Conocí a George Chinen cuando comenzaba mi adolescencia. Había nacido en el barco en el que su familia viajaba hacia Argentina, mientras ya navegaba dentro de la plataforma del territorio argentino, por lo que fue declarado ciudadano argentino. Su padre era Shigeo Chinen, miembro destacado de la colectividad nipona, proveniente de Okinawa, quien llegó a ser presidente de esa asociación, con conexiones sociales y políticas muy poderosas.
Su intensa vida social lo relacionó con personajes de la historia nacional e incluso bautizó a George por el rito católico, eligiendo como padrinos a quienes entonces eran las máximas autoridades del país: El General Juan Domingo Perón y su esposa, Eva Duarte. Recuerdo haber visto en su casa paterna varias fotos con destacadas personalidades del país. George se puso de novio con una de mis hermanas, con la que luego de un breve noviazgo contrajo matrimonio, celebrando su boda con una gran fiesta con más de doscientos invitados, en el gran salón del centro okinawense. Bellas damas luciendo kimonos, bailaron con elegancia al compás del samishen, para los recién casados.
Como teníamos una casa grande y mi madre ya era viuda, mi hermana y George decidieron vivir con nosotros. George, que era dibujante técnico, trabajaba en una fábrica próxima a nuestro domicilio, mientras mi hermana lo hacía en una localidad cercana. Él regresaba por la tarde de sus tareas y solía encarar cualquier arreglo en nuestra casa, pues era muy hábil y laborioso. Debo reconocer, incluso, que se ofrecía gustoso a brindarme su apoyo en mis tareas escolares, lo cual llenaba el vacío que mi padre había dejado.
Recuerdo que para mi clase de Geografía yo debía dibujar un mapa que copiaría de un libro y él, que era dibujante técnico, me ofreció su ayuda. Le conté que en el transcurso del año, debía copiar los mapas que figuraban en ese libro. Dos días después, los hallé todos sobre la mesa en la que hacía mis deberes, prolijamente confeccionados sobre papel de calcar… El tiempo pasó, mi hermana y él fueron padres de cuatro niños, con los cuales conviví y a quienes brindé mi atención y cariño.
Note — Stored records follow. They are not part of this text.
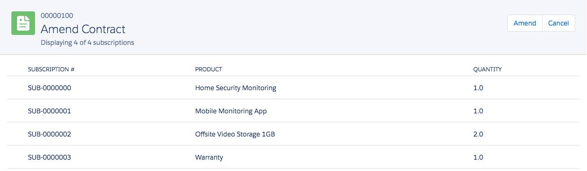Select the PRODUCT column header

click(x=208, y=69)
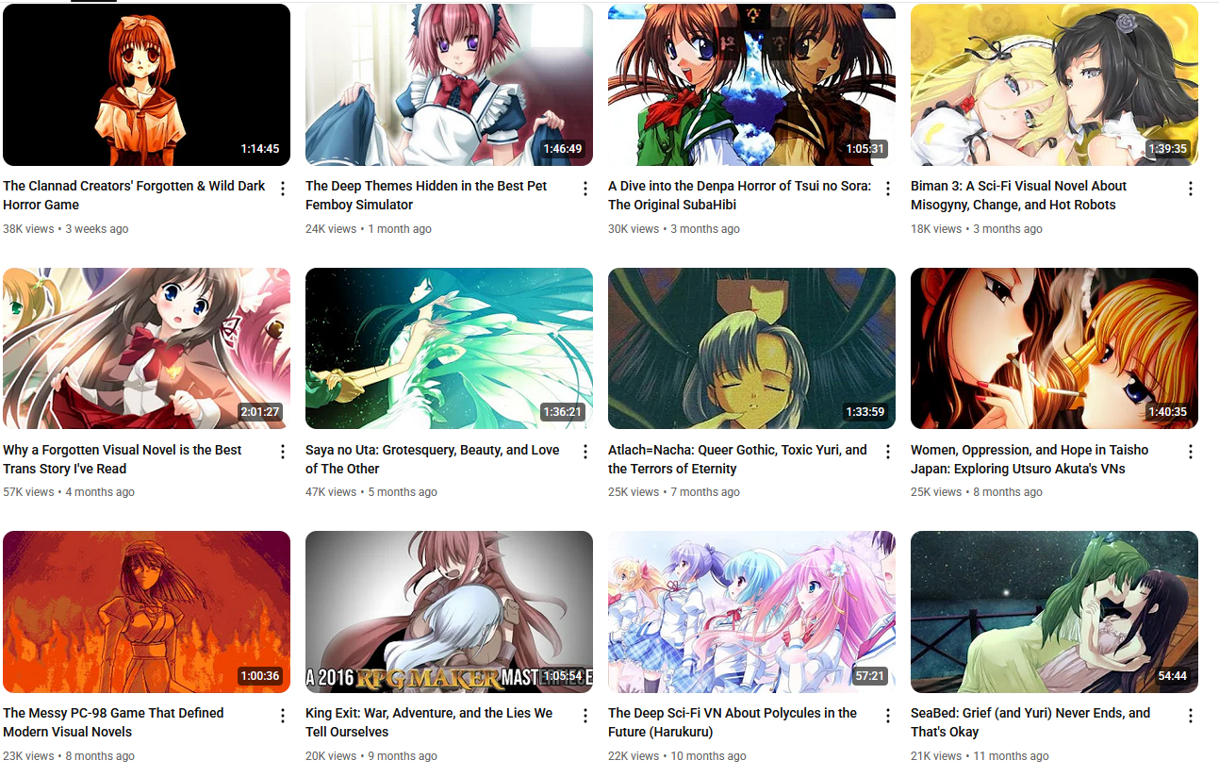Open three-dot menu for Saya no Uta video
Screen dimensions: 1219x777
pyautogui.click(x=585, y=452)
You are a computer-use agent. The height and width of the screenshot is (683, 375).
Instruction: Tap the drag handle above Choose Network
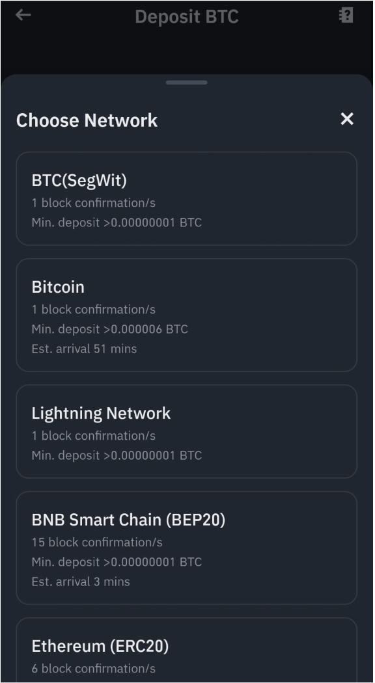(x=188, y=83)
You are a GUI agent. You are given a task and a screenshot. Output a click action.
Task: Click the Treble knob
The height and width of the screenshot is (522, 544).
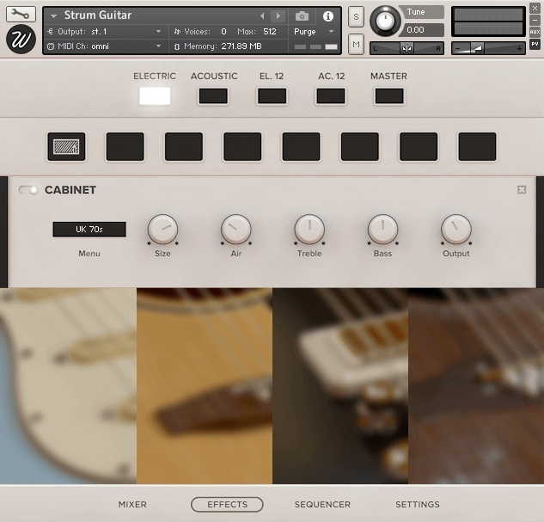coord(309,229)
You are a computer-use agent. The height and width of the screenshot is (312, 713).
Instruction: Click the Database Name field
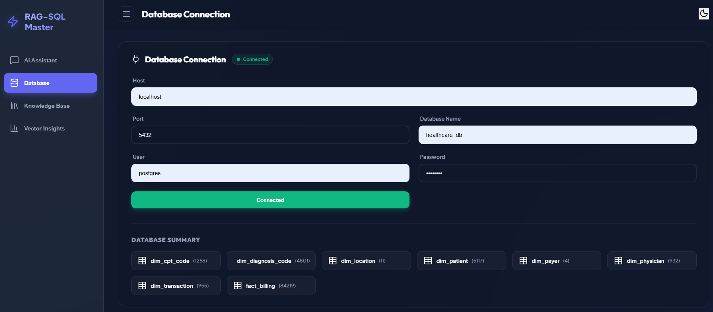coord(557,135)
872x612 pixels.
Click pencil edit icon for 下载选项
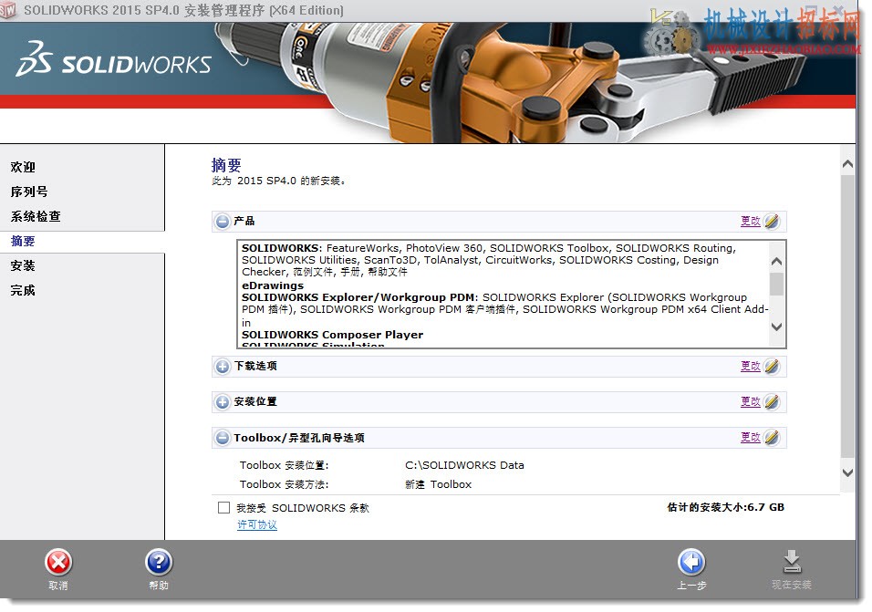(772, 367)
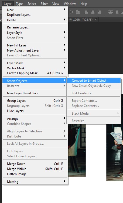Click the align bottom edges icon
The image size is (123, 203).
[x=78, y=12]
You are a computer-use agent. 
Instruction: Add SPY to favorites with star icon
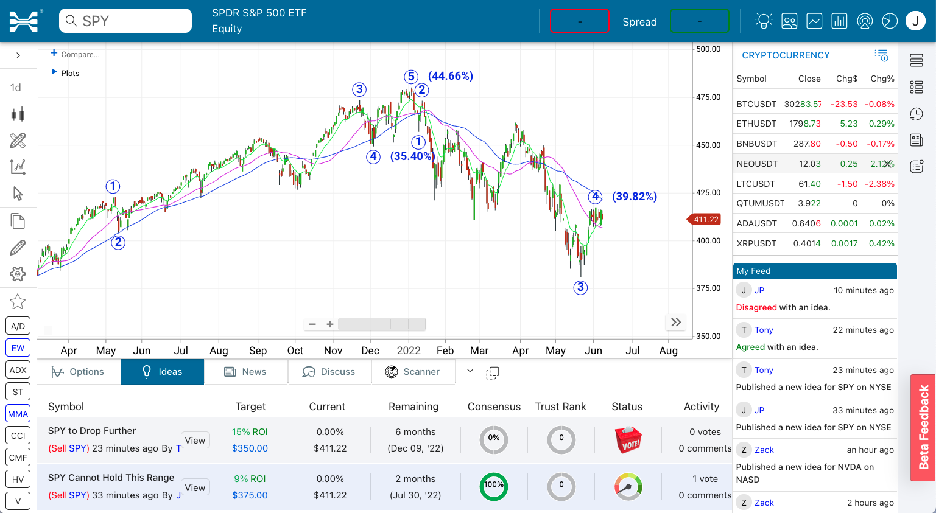18,301
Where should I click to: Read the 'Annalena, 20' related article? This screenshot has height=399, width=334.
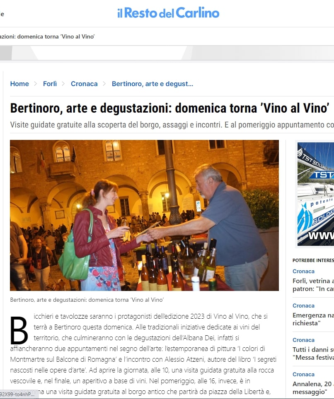click(313, 387)
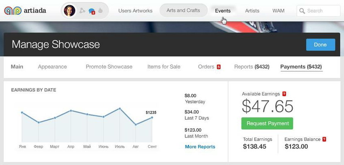Click the gray triangular connections icon
Screen dimensions: 344x165
point(82,11)
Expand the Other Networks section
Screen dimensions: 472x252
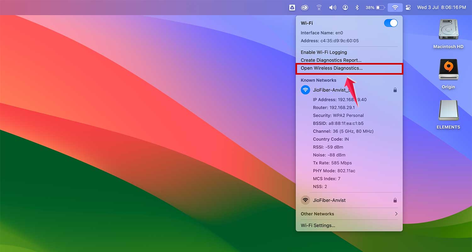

Traigo a mi memoria un episodio, que lo destaca en su mejor expresión. Siendo ya adulta, adquirí una propiedad por intermedio de un banco que daba créditos baratos. Fui citada por esa entidad para concluir el trámite, como me era imposible ausentarme del trabajo, le pedí a George, quien ya tenía su propio negocio de tintorería que atendía junto a mi hermana, que fuera a hacerlo por mí. Por supuesto él accedió, con muy buena predisposición.
Estando ya en la cola del banco y a punto de ser atendido, escuchó que la persona que estaba delante de él, se desesperaba por no haber traído el dinero que le requerían para saldar la deuda. Sin dudarlo, luego de preguntarle si él también viviría en los apartamentos del mismo terreno que el mío, George le ofreció prestarle el dinero que necesitaba para hacer el pago que le exigían. El hombre se sorprendió mucho, pues no conocía a quien le ofrecía tan inesperada ayuda que por supuesto aceptó, emocionado. Luego de intercambiar los datos de su domicilio, se comprometió a devolverle ese dinero al día siguiente.
Tuve la oportunidad de conocer a ese hombre, quien estaba absolutamente agradecido ante semejante acto de confianza proveniente de un desconocido. No cesaba de contarlo a sus vecinos porque era una actitud tan noble que nadie hubiera podido imaginar.
Tiempo después, afectado por los efectos del tabaco, George falleció. Aunque no sea esta una historia de riesgos y desafíos, rescato los recuerdos de esa persona y su extraordinaria personalidad, a quien resguardo en ese rincón de la memoria para iluminar mis días y pintar con un arcoíris, ese tramo del camino que ya quedó atrás.